Some may argue that high school sports do not generate as much money as college athletics. While it is true that high schools do not have billion-dollar TV contracts like the NCAA, local revenue generation is still significant. The Texas University Interscholastic League (UIL) collects millions of dollars in revenue from the state football championships, including ticket sales, sponsorships, and broadcasting rights. ESPN, Fox Sports, and other major networks regularly feature high school games, and Nike and Adidas have begun sponsoring elite high school programs.

In 2021, Alabama’s Hoover High School reported earning over $2 million annually from its football program. Southlake Carroll High School in Texas made nearly $1.5 million in a single season from ticket sales, donations, and sponsorships. The bottom line? High school football is not just a game it is a business. And in any other business, the labor force gets paid.

The NCAA’s decision to allow Name, Image, and Likeness (NIL) deals for college athletes has already set a precedent. High school athletes in several states including Texas, California, and Florida are now allowed to profit from their NIL rights. Players like Jaden Rashada, a high school quarterback in California, reportedly signed a $9.5 million NIL deal before ever playing a college snap. This demonstrates that high school athletes do, in fact, have market value.

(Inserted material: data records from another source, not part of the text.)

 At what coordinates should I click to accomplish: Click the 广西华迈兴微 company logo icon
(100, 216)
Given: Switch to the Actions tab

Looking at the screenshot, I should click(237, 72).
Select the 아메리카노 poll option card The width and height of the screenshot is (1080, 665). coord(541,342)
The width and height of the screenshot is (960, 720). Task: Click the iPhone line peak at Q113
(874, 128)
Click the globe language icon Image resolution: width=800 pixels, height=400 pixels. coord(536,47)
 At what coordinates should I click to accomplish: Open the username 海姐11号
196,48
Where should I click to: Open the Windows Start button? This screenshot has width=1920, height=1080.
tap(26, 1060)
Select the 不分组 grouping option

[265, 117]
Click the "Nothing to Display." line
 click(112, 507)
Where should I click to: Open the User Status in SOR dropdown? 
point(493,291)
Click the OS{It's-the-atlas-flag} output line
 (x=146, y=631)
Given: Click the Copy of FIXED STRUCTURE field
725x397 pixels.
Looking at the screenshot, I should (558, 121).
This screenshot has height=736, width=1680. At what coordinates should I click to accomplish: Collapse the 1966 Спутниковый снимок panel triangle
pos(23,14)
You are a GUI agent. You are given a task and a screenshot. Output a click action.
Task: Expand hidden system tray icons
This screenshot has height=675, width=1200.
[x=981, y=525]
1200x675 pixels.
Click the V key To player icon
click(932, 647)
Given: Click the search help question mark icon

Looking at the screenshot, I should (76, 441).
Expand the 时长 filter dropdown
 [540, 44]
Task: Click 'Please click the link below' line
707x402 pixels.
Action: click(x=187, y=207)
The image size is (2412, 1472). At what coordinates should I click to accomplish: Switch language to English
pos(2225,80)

But what about the majority of players who will never receive NIL deals? They are still sacrificing their time, bodies, and educational opportunities for the sport. If coaches, administrators, and organizations profit from their efforts, then why should the athletes themselves be excluded? A stipend, medical coverage, or even a trust fund for players who complete their high school careers would be a step in the right direction.

Critics argue that paying high school athletes could open the door to corruption, recruiting scandals, and financial mismanagement. However, these problems already exist in amateur sports. Boosters have been caught illegally paying recruits for decades, and schools have been sanctioned for bending the rules to secure top talent. If anything, formalizing a compensation structure would bring transparency to a system that already operates in the shadows.

Others worry about the financial burden on school districts. However, if schools can afford multi-million-dollar stadiums and six-figure coaching salaries, then they can find ways to fairly compensate athletes. The money is already there but the question is who gets to benefit from it.

The reality is that high school football is more than just a game. It is an industry, one that generates millions of dollars while placing tremendous physical and mental demands on young athletes. If we accept the argument that college athletes should be paid because of the revenue they generate, then we must apply that same logic to high school athletes.

High school athletes do more than just entertain. They fill stadiums, drive merchandise sales, and fuel an economy that benefits everyone except them. It is time to acknowledge their worth and compensate them accordingly. Whether through stipends, medical coverage, or NIL opportunities, high school athletes deserve to see a share of the wealth they help create. Otherwise, we continue to exploit their labor under the guise of “amateurism.” The system is broken, and until high school athletes get a piece of the pie, it will remain unfairly rigged against them.

 Disclaimer: This article was assisted by ChatGPT.